+++ Supplied records +++

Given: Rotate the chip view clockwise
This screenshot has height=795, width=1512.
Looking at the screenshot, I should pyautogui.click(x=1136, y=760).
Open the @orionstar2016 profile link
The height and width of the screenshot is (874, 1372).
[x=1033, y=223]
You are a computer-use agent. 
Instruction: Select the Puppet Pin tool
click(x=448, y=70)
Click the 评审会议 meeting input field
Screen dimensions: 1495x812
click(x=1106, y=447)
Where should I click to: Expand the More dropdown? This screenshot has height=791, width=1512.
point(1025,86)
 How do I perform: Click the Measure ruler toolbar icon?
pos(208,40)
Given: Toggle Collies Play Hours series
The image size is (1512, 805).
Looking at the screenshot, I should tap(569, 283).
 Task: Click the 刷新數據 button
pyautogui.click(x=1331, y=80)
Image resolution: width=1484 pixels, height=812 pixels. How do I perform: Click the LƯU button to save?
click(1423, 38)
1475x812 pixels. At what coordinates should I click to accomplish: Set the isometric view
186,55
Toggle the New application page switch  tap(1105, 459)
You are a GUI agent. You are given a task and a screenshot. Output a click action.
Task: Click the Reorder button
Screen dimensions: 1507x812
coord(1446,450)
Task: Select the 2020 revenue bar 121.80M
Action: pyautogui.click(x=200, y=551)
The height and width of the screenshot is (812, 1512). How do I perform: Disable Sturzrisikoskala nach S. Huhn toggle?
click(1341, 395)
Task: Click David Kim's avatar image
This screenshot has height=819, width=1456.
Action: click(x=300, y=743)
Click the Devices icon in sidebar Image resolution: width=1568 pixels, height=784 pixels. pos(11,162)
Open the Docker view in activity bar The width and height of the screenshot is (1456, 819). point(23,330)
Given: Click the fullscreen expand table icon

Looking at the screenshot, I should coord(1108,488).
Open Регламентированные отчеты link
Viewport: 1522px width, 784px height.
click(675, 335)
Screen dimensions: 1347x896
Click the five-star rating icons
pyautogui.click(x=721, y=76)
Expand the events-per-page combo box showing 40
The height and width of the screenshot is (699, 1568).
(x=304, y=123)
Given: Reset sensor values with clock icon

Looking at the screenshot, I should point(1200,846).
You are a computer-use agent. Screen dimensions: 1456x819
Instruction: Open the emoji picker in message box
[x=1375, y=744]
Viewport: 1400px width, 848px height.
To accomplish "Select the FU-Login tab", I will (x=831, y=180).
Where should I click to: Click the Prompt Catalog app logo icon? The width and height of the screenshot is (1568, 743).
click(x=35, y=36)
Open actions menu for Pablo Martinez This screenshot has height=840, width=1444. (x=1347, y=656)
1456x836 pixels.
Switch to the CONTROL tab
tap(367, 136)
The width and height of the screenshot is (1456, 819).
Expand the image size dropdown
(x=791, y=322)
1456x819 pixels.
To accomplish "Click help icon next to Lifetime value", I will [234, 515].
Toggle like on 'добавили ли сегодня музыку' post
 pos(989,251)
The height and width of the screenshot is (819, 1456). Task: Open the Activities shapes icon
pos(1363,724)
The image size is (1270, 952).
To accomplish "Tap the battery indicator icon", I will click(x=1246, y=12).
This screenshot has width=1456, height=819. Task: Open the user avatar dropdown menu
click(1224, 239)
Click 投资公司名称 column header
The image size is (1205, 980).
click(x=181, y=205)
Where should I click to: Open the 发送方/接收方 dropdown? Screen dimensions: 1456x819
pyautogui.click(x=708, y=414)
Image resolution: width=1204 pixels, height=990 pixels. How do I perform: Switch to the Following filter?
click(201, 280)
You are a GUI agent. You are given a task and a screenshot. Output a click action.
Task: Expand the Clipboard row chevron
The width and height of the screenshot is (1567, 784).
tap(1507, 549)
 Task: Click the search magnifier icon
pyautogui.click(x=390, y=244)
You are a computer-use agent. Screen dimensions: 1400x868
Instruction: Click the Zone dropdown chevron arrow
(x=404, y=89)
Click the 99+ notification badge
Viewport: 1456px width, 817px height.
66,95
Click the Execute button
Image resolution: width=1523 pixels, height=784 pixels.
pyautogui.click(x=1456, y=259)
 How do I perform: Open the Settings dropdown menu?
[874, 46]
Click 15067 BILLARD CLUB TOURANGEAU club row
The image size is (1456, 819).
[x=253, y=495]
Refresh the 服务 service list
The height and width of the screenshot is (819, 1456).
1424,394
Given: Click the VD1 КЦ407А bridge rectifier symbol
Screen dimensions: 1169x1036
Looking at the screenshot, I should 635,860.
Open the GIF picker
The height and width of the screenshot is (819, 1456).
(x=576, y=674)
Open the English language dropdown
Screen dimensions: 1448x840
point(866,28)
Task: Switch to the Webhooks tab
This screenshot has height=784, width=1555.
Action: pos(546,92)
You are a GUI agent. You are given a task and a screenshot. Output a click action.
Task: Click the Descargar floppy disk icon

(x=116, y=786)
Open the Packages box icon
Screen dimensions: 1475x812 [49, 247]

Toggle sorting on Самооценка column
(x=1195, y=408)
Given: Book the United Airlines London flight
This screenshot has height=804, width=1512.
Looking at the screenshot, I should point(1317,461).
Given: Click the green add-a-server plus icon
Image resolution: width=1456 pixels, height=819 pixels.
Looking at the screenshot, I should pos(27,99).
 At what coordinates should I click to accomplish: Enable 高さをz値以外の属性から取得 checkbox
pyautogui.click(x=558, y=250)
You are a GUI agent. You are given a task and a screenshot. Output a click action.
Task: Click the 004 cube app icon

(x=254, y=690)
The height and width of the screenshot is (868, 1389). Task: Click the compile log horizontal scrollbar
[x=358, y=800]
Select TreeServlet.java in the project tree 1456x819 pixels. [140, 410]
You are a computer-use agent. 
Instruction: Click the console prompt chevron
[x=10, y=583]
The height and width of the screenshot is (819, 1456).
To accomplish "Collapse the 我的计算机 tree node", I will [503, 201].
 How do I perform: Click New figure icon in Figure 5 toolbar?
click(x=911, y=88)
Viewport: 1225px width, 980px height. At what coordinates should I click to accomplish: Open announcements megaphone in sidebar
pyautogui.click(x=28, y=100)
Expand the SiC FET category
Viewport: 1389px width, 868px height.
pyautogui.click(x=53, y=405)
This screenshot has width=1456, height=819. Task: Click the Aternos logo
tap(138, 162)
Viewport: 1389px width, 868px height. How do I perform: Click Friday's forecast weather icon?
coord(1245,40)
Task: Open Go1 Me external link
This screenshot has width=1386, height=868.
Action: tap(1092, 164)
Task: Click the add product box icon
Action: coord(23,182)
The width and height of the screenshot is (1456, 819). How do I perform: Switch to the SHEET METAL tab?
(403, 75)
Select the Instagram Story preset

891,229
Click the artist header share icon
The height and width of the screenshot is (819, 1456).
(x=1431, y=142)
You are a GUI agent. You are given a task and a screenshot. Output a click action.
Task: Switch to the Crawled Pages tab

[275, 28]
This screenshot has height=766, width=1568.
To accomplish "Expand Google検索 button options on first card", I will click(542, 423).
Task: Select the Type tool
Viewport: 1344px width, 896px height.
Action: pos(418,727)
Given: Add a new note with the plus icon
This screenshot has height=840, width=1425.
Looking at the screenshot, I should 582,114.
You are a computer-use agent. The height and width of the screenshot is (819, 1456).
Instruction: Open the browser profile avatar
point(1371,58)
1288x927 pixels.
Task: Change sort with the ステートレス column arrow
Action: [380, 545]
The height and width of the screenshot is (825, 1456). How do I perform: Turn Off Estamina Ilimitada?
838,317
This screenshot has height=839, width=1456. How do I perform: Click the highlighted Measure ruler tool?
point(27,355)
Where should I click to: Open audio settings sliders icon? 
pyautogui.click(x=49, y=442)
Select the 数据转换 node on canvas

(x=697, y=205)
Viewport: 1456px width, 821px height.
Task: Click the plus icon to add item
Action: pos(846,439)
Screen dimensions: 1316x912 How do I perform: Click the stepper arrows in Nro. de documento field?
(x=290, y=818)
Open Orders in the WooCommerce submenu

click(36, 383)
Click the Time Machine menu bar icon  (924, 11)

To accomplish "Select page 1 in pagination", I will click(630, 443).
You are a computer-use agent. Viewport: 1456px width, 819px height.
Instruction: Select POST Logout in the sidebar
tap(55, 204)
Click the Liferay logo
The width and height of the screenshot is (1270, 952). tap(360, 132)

+++

**Exercise goal**
Say how many lines in this material hold "tree", and say nothing else.

**Exercise result**
2